In the Type box use whatever text you want displayed, but be sure to enclose it in “double-quotes”.
I admit, this is a pretty dirty trick, but it may have legit uses.
Data Validation cell dropdowns also use this format. This makes it possible to select a text value from a list, but it will store the number instead!
There’s probably a limit to the number of custom formats. I’m not sure what that limit is, but I reckon it’s big, because in many of the spreadsheets I’ve worked on there are way, way too many.
This trick has some very interesting uses I’ve used before. Unfortunately the limit of custom formats is 256 and has not been increased in 2007 like so many other limits. Maybe in 2010? haven’t checked yet.

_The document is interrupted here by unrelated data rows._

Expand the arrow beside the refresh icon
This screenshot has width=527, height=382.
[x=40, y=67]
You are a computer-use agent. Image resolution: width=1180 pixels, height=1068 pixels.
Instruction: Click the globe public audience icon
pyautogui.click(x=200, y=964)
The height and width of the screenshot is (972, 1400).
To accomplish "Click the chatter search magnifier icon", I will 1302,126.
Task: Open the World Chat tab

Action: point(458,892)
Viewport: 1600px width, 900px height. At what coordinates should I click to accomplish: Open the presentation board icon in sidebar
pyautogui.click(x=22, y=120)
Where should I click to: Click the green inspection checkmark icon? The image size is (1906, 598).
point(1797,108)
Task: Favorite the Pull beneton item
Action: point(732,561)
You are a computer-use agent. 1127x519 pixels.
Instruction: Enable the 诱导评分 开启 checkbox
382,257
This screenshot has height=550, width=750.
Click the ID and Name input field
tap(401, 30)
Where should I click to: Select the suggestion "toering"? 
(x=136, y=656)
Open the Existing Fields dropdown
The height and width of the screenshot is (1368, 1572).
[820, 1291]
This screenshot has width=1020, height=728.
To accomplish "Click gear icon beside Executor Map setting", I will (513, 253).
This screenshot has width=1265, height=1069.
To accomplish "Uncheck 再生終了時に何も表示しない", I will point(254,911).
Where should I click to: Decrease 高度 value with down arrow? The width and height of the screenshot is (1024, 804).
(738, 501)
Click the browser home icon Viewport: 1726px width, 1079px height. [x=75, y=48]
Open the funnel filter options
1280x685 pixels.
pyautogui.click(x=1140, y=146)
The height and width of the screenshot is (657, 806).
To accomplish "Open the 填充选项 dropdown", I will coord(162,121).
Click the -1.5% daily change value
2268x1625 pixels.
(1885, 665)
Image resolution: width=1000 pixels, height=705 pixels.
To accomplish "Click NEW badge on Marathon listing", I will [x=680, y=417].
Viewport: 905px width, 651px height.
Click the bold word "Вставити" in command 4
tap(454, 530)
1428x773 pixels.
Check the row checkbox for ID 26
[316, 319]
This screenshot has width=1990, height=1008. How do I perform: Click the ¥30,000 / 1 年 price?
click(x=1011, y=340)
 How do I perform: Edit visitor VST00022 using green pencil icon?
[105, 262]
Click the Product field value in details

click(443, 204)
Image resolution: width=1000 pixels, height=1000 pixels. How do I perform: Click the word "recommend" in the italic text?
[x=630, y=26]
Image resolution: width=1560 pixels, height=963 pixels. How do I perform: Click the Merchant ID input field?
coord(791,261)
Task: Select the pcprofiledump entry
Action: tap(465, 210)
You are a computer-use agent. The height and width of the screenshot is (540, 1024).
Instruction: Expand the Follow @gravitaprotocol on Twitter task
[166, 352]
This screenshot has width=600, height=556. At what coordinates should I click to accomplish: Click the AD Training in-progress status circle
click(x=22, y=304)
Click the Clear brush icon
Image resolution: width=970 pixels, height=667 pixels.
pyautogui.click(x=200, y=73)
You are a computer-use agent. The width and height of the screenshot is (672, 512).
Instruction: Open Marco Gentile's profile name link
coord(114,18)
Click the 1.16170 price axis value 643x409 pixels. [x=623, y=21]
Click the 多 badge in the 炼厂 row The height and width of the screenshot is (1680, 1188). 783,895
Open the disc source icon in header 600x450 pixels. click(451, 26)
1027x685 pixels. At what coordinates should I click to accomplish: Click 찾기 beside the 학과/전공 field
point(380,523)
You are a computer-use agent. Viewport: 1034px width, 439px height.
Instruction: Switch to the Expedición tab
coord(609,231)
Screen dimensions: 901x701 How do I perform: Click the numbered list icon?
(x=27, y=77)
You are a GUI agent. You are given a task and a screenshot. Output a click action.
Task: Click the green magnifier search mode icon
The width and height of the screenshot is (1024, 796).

Interesting. how does that validation you show has to be set up?
A1 is 1, A2 is 2, A3 is 3, A4 is 4, A5 is 5
Custom Format for A1 is “Apple”, A2 is “Orange”, A3 is “Pear”, A4 is “Banana”, A5 is “Strawberry”
A simple list dropdown using Data Validation, using A1:A5 as the source. Excel does the rest.
It makes sense. It’s like how you can have a dropdown list of percentages, you select 50%, but it stores 0.5 instead.
awesome trick!
Neat. Something to use when you have tables in Excel that in fact need to go into a relational database with indexes for some fields instead of actual lookup values.
Another interesting behaviour
a1 : custom format is [>10]”big”;[>-10]”OK”;”small”
we get
A1 = 15 see : big
A1 = 5 OK
A1 = -5 -OK ???
A1 = -15 -small ???
but when custom format is [>10]”big”;[<-10]”small”;”OK”
we get
A1 = 15 see : big
A1 = 5 OK
A1 = -5 -OK ???
A1 = -15 small
Is it property or bug?
@Petrak
It’s math!
In your first scenario, only 15 is > 10, thus “big”
Both 5 and -5 are > -10, so “ok”
-15 does not meet any criteria, thus “small”
Similarly, in your second scenario,
only 15 is > 10, thus “big”
only -15 is < -10, thus “small”
5 and -5 do not meet either criteria, thus “ok”.
@JKP – you jest surely! Why would you just not store the list and do a MATCH to get its index if you want an index value?
This strikes me as a mildly amusing trick that has no real practical use, nothing that cannot be achieved more easily and clearly in other ways.
The only time I’ve ever used this was in a Calendar to disguise the basis date. Beside that, I think it’s dirty, but worth of knowing.
So says the man who disparaged array formulae
There was a grin at the end of that last comment, don’t know where it went.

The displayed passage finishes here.